From the US Department of HHS:
Vaccination of Head Start staff is essential as we work together to build back out of the COVID-19 pandemic and move toward fully in-person services. On September 9, 2021, President Biden announced a plan requiring all Head Start program staff and certain contractors to be vaccinated. This action will help more programs and early childhood centers safely remain open and provide comfort to the many parents and guardians that rely on them every day to keep their children safe.
Beginning January 2022, all Head Start teachers and program staff will be required to be vaccinated to help ensure the health and safety of children, families, and their communities.

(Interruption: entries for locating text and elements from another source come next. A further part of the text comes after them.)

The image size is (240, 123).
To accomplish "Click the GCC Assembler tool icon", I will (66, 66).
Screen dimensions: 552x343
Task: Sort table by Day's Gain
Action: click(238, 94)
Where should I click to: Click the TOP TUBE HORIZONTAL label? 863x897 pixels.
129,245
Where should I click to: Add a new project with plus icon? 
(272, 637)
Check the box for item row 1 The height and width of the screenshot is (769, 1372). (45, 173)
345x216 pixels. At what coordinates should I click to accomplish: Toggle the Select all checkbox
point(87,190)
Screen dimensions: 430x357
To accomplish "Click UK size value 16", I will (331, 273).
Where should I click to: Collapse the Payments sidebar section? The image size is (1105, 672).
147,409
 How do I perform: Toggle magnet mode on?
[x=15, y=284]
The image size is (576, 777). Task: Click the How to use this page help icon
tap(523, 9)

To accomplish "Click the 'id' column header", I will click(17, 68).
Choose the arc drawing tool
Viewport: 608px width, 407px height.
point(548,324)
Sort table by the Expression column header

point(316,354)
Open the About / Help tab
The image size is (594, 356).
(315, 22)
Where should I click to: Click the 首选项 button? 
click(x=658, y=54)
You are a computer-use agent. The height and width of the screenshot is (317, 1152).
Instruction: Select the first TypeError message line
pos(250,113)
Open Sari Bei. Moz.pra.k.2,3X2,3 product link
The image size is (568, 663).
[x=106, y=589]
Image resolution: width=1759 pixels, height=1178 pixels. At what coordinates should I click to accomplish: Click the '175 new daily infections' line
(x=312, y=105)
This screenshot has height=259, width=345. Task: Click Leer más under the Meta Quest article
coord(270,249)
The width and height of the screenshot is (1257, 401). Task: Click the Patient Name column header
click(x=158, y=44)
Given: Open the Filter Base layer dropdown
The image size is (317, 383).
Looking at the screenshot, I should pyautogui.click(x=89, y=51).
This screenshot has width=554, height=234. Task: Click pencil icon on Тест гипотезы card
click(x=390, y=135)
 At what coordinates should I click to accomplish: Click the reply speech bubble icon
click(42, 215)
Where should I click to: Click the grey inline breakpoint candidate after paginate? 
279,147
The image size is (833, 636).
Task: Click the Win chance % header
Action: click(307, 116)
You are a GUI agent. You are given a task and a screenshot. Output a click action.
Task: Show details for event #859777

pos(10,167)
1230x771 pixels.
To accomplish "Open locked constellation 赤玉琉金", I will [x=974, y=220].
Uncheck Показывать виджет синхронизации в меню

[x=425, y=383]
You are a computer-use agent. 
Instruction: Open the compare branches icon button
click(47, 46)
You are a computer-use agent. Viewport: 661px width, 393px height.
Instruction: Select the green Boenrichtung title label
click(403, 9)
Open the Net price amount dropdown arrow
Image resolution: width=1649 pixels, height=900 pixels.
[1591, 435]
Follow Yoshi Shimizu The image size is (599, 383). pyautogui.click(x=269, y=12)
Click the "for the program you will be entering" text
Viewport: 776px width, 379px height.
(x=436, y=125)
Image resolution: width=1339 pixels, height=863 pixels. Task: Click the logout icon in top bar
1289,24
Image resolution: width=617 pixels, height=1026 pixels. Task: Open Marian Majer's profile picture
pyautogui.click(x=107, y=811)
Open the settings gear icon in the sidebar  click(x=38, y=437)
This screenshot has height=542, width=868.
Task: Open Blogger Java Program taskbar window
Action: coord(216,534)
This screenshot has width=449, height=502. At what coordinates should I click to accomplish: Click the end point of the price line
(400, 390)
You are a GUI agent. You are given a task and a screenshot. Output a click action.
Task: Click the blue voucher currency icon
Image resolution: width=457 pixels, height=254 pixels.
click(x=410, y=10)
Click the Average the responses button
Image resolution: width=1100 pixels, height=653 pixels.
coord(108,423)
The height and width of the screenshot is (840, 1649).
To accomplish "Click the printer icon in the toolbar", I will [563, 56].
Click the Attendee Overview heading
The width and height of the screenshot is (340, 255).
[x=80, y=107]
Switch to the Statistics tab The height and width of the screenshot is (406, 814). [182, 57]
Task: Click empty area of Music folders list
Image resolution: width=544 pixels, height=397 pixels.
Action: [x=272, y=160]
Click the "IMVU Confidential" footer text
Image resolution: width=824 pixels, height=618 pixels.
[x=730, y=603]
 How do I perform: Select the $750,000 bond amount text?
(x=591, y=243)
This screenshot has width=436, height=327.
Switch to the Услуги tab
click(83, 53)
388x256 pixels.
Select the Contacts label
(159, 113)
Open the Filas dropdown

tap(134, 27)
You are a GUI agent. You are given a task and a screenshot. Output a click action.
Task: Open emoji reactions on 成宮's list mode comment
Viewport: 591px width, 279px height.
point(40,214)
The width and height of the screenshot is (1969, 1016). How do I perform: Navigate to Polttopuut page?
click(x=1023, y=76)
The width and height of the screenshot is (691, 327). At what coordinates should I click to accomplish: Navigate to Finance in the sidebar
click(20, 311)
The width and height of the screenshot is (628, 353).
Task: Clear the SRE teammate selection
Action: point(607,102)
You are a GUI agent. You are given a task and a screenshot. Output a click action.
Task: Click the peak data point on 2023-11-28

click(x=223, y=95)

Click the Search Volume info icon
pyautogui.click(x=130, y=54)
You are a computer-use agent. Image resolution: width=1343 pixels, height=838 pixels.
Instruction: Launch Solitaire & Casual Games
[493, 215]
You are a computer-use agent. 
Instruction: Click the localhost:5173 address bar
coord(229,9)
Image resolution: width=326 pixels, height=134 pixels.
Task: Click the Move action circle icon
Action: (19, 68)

COVID-19 is an emergency requiring unprecedented suspensions of what had been considered Americans’ rights. At the same time, it is not such a serious emergency that people need to be vaccinated sooner than four months after the President/Physician-in-Chief’s order.
- Cambridge, Maskachusetts back under a mask order (September 3, 2021): It’s an emergency situation. COVID-19 is on a rapid (presumably exponential) rise. We have at our disposal a critical measure that we know will save lives. So… let’s wait a week before applying this critical measure!
- “Biden says U.S. will seek to ‘end cancer as we know it’ after Covid pandemic” (CNBC, February 19, 2021): “I want you to know that, once we beat Covid, we’re going to do everything we can to end cancer as we know it,” Biden said in a speech after touring Pfizer’s massive coronavirus vaccine manufacturing site in Kalamazoo, Michigan.
- “Head Start: A Tragic Waste of Money” (CATO, 2010): Created in 1965, the comprehensive preschool program for 3- and 4‐year olds and their parents is meant to narrow the education gap between low‐income students and their middle‐ and upper‐income peers. Forty‐five years and $166 billion later, it has been proven a failure. The bad news came in the [Obama administration] study released this month: It found that, by the end of the first grade, children who attended Head Start are essentially indistinguishable from a control group of students who didn’t. … In fact, not a single one of the 114 tests administered to first graders — of academics, socio‐emotional development, health care/health status and parenting practice — showed a reliable, statistically significant effect from participating in Head Start.
- “The Head Start CARES Demonstration: Another Failed Federal Early Childhood Education Program” (Heritage, 2015): The two small-scale studies—of the High/Scope Perry Preschool Project begun in 1962 and the Carolina Abecedarian Project begun in 1972—that were used to demonstrate the effectiveness of such interventions are now outdated. Their results have never been replicated.
- coming to the opposite conclusion (i.e., give them more money) … “The Never-Ending Struggle to Improve Head Start” (Atlantic, 2016): The federal government has invested billions in preschool, but there’s still lots of room to grow. No rigorous research project followed the children Johnson was talking about to determine whether now, in their mid-50s, the 1965 Head Start graduates are living the productive and rewarding lives predicted for them. Critics charge that Head Start is a big federal program spending billions of tax dollars on a pipe dream: that the effects of being born into poverty can be averted for a lifetime with a few hours a day spent in a classroom at age 4. On the other hand, its champions argue that everything Johnson predicted is still possible, if only the country gives the program the resources it needs to succeed. … Despite its evidently strong program, there is scant empirical evidence supporting Portland’s success at improving the academic futures of its graduates beyond that first year of kindergarten entry. The same is true of Head Start as a whole.